労働条件の明示
明示すべき労働条件とは、
①労働契約の期間
②期間の定めのある労働契約を更新する場合の基準
③就業の場所、従事すべき業務
④始業・終業時刻、時間外労働の有無、休憩時間、休日、休暇、就業時転換
⑤賃金(⑦⑧を除きます)の決定、計算および支払いの方法、賃金の締め切りおよび支払いの時期ならびに昇給
⑥退職(解雇の事由を含みます)
に関することのほか、⑦退職手当、⑧臨時に支払われる賃金、賞与など、⑨食費、作業用品などの労働者負担、⑩安全衛生、⑪職業訓練、⑫災害補償、業務外の傷病扶助、⑬表彰、制裁、⑭休職に関することがあげられます。
これらのうち、①~⑥(②については、契約期間満了後にこの契約を更新する場合があるとき)は必ず定めなければならない事項(絶対的必要記載事項)であり、書面で明示しなければなりません(⑤のうち昇給については除きます)。一方、⑦~⑭は、その制度がないならば必ずしも規定しなくてもよい事項(相対的必要記載事項)です。しかし、該当する制度がある場合には、書面によって明示することが望ましいでしょう。
労働条件の明示は、労働契約を締結する際に行います。かつては書面の交付に限られていましたが、今では労働者が希望した場合、FAXや電子メール、SNS等でも明示できるようになっています。
__________________________________________________
作業の指示 →
A. 労働条件の明示についての本文では、⑦~⑭の事項は必ずしも規定しなくてもよいとされています。その理由を1~3文で説明してください。
B. 労働条件の明示についての本文によると、労働条件の明示はどの時点で行いますか。
C. 労働条件の明示についての本文を、最後の文の後から書き継いでください。

元データ →
__________________________________________________
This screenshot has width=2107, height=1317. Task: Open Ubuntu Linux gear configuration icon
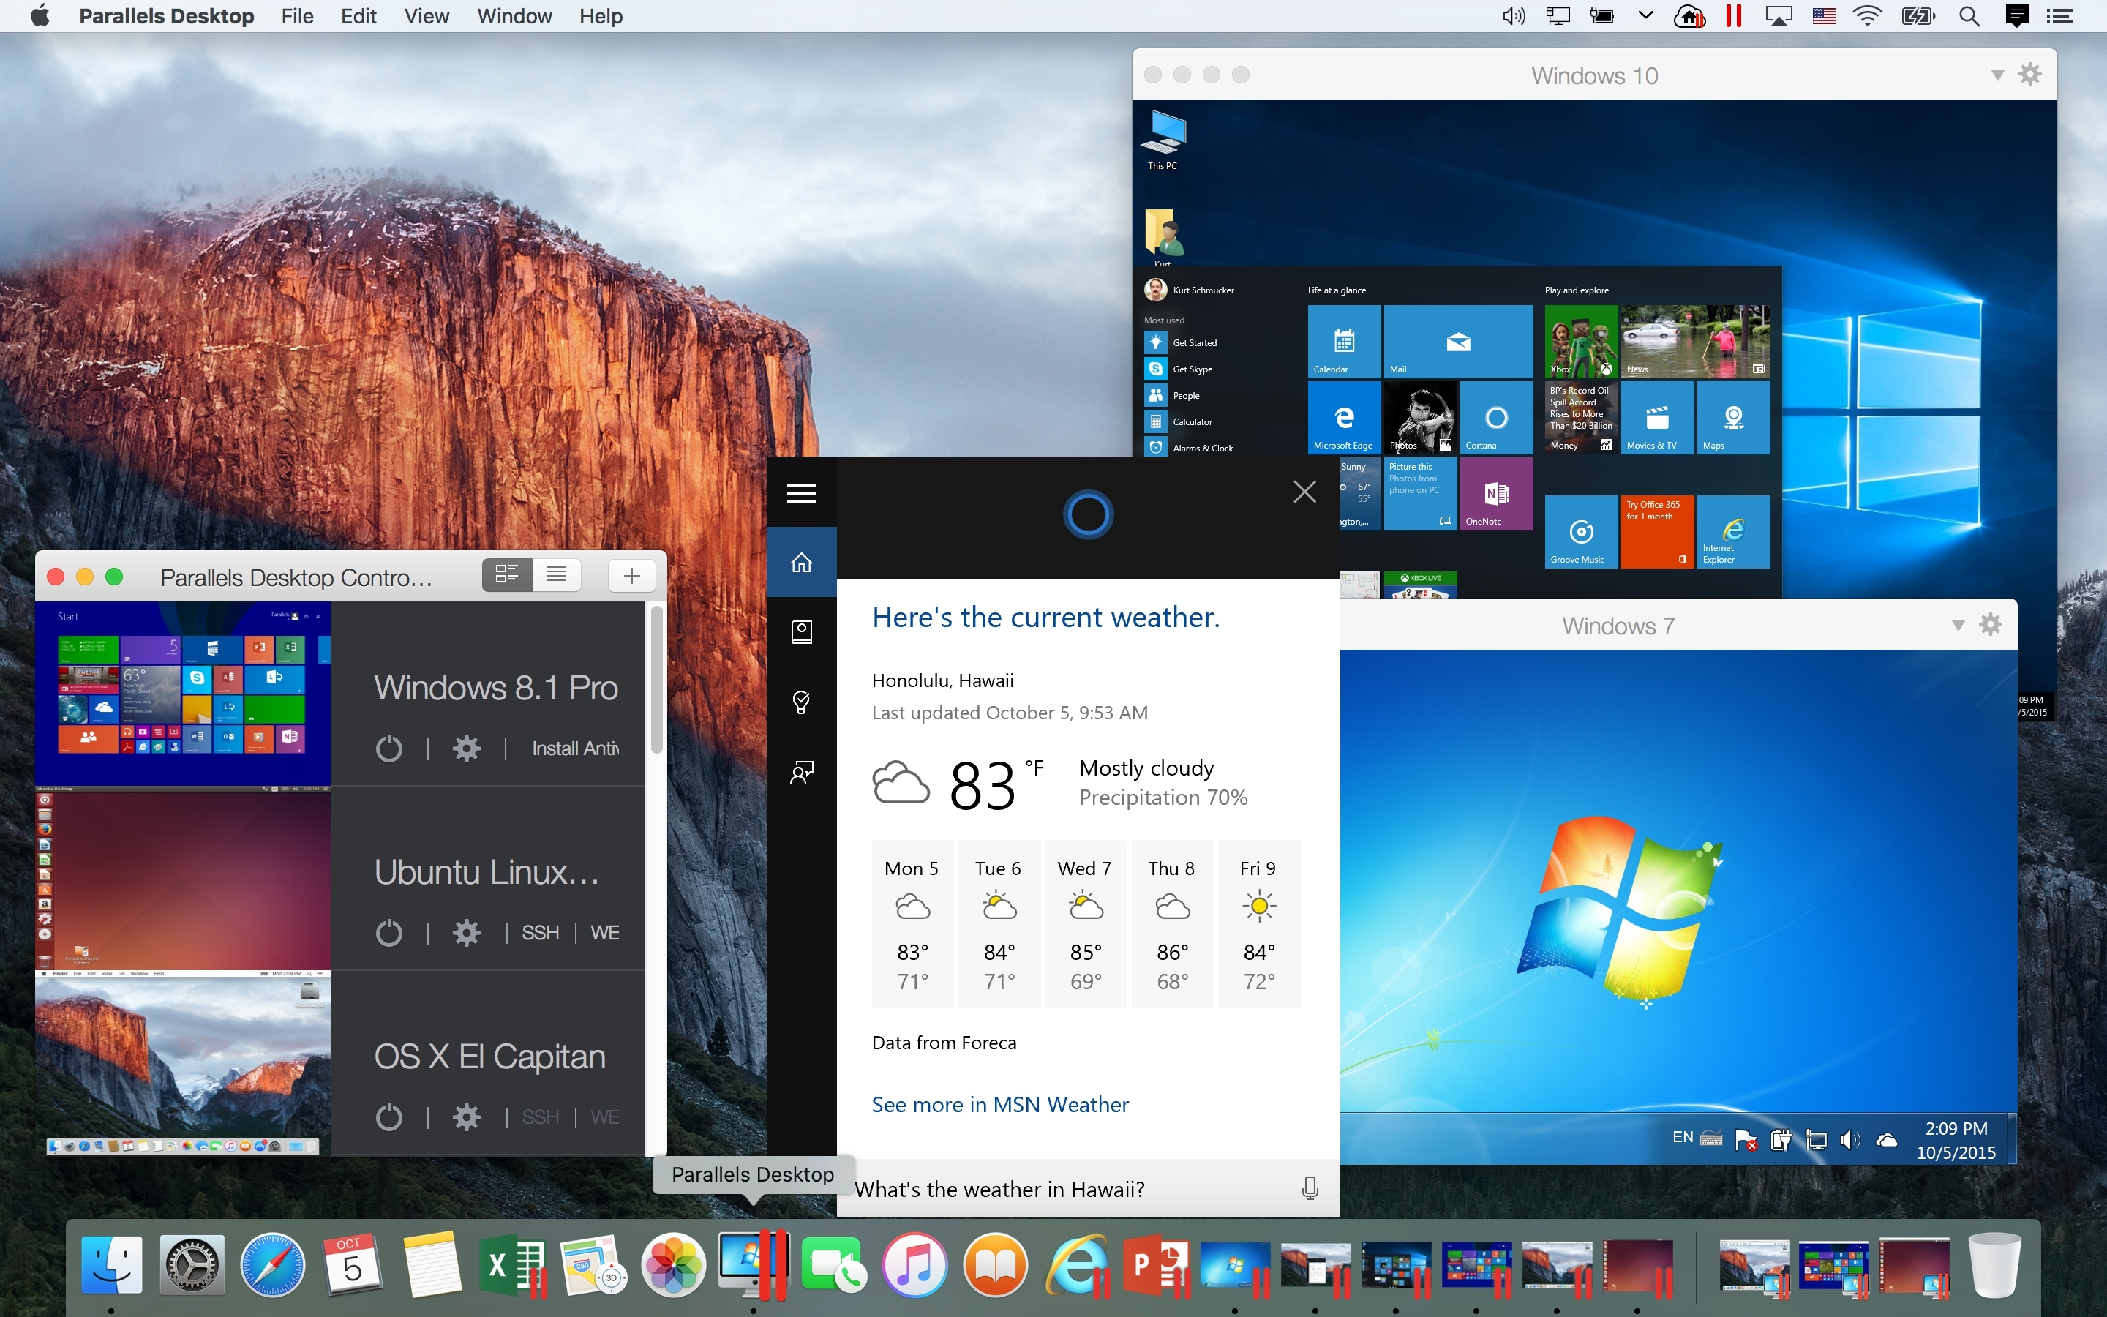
__________________________________________________
解答 →
A. ⑦~⑭は相対的必要記載事項で、その制度がない場合には必ずしも規定しなくてもよいからです。

B. 労働契約を締結する際に行います。

C.
明示された労働条件が事実と異なる場合
明示された労働条件が事実と異なる場合には、労働者は労働契約を即時に解除することができます。これが原因で14日以内に労働者が帰郷する場合には、使用者はそのために必要な旅費を負担しなければなりません。
必ず定めなければならない事項とは
●期間の定めのある労働契約を更新する場合の基準
・「契約更新の判断基準」としては、「契約期間満了時の業務量により判断する」「労働者の勤務成績、態度により判断する」「労働者の能力により判断する」「会社の経営状況により判断する」「従事している業務の進捗状況により判断する」等を明示することが考えられる
●就業の場所、従事すべき業務に関する事項
・雇い入れ直後の就業の場所、従事すべき業務
➡将来の就業場所や従事させる業務をあわせ網羅的に明示することも可能
●始業・終業時刻、時間外労働の有無、休憩時間、休日、休暇、就業時転換に関する事項
・労働者に適用される労働時間等に関する具体的な条件を明示
➡明示すべき事項の内容が膨大なものとなるときには、時間外労働の有無以外の事項については、勤務の種類ごとの始業・終業時刻や休日等に関する考え方を示したうえで、適用される就業規則上の関係条項名を網羅的に示すことで足りる
●賃金(退職金・賞与等を除く)の決定、計算・支払いの方法、賃金の締め切り、支払いの時期、昇給に関する事項
・「賃金」については、基本給等について具体的な額を明記すること
➡就業規則に規定されている賃金等級等により賃金額を確定し得る場合は、当該等級等を明確に示すことで足りる
●退職に関する事項
・退職の事由・手続き、解雇の事由等
➡明示すべき事項の内容が膨大なものとなるとき、適用される就業規則上の関係条項名を網羅的に示すことで足りる
例:退職に関する事項は、就業規則第○条による。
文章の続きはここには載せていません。